With a pleasantly edgy near full body, this Bordeaux carries good acidity, and firm lasting tannin.
Black fruit highlight this wine, but subtle hints of pomegranate, plum, licorice, and a hint of mocha tie together the bow of the flavor package.
Finishing with the trailing palate and adding spice to the trim alongside an almost imperceptible heat (14.5% alcohol), caps-off Château Meyney's excellently balanced dry red wine.
Varietals are 55% Cabernet Sauvignon, 30% Merlot, and 15% Petit Verdot.

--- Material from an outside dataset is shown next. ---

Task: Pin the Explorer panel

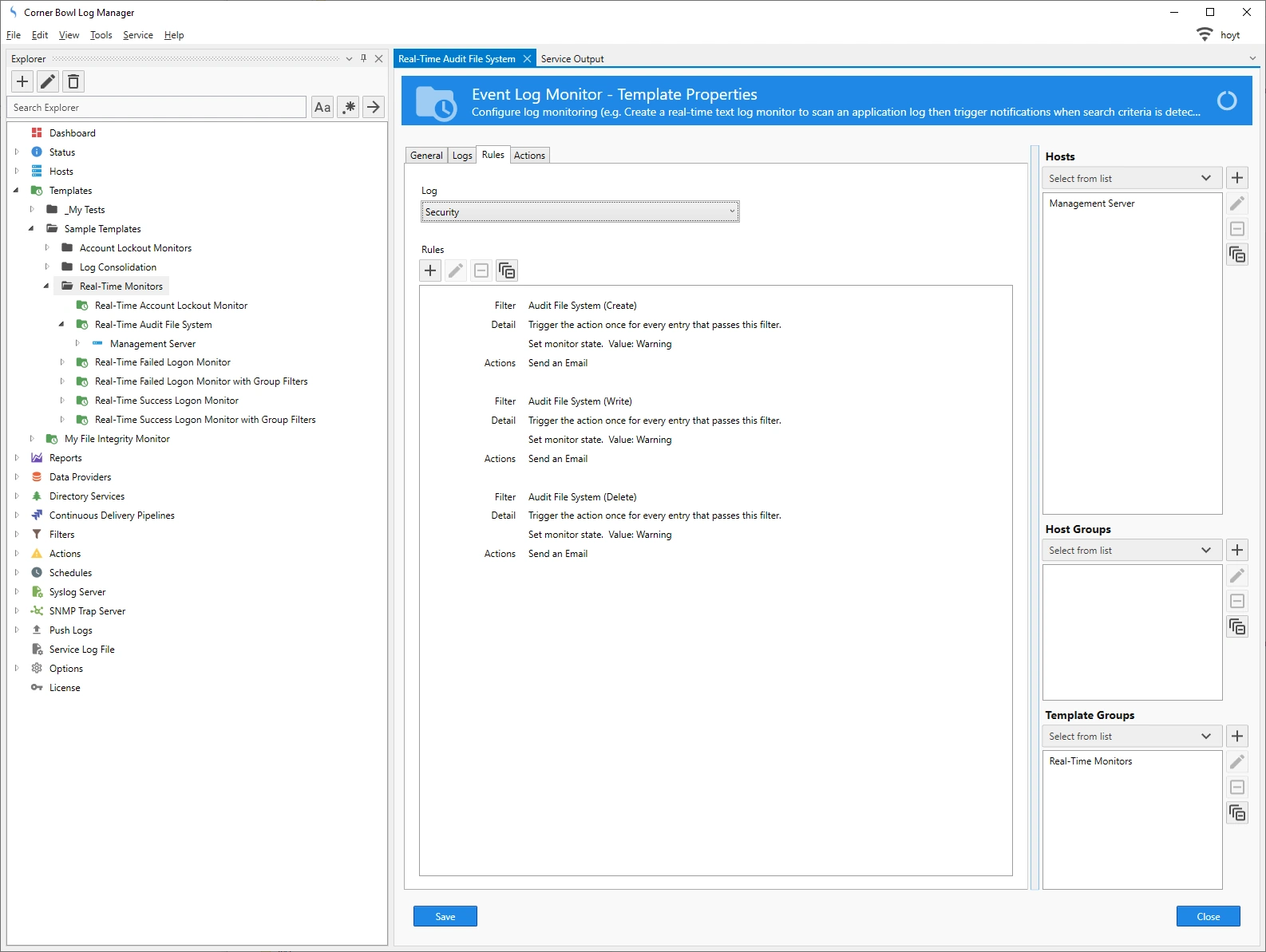Action: click(364, 58)
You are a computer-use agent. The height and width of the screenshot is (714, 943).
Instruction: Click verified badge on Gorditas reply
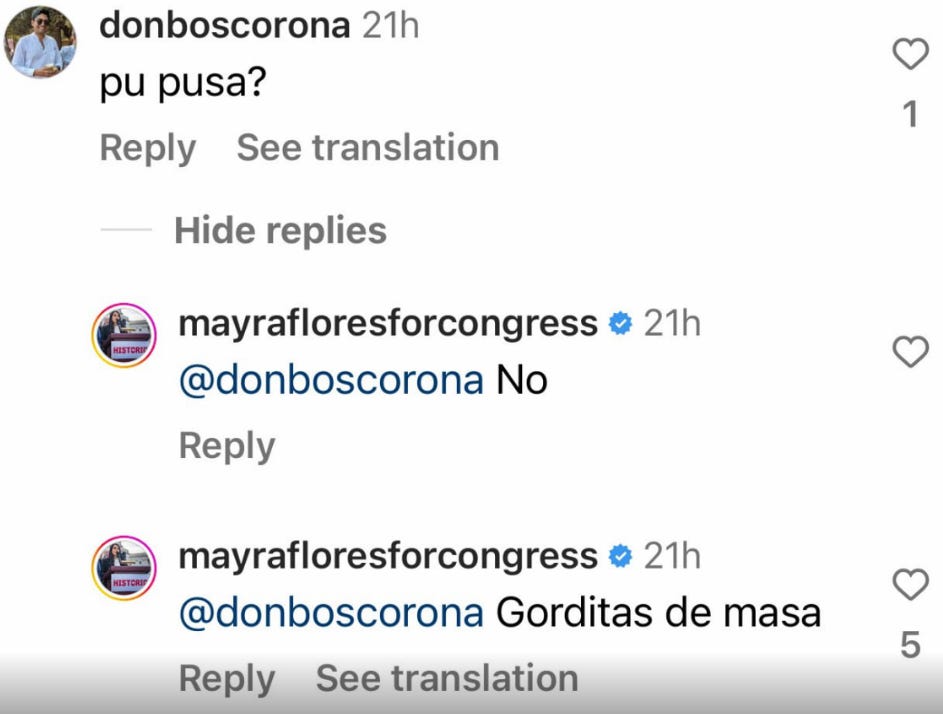click(x=620, y=556)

This is not a soft Merlot kind of wine for those who want to drink an alcohol spiked grape juice; this is an intense and complex wine experience which will be just too much for some of those California Merlot addicts (not meant to be derogatory). It would be like a person who has never ridden a horse before, and mounting a race horse; not impossible, but they just might get the thrill of their life.
I've been told that a good wine review is fifty words or less, but this is a blog post, and when a wine needs more time (This one does) and more space, then I'll give it the space (Belmont Stakes 1.5-mile-2.4 km)!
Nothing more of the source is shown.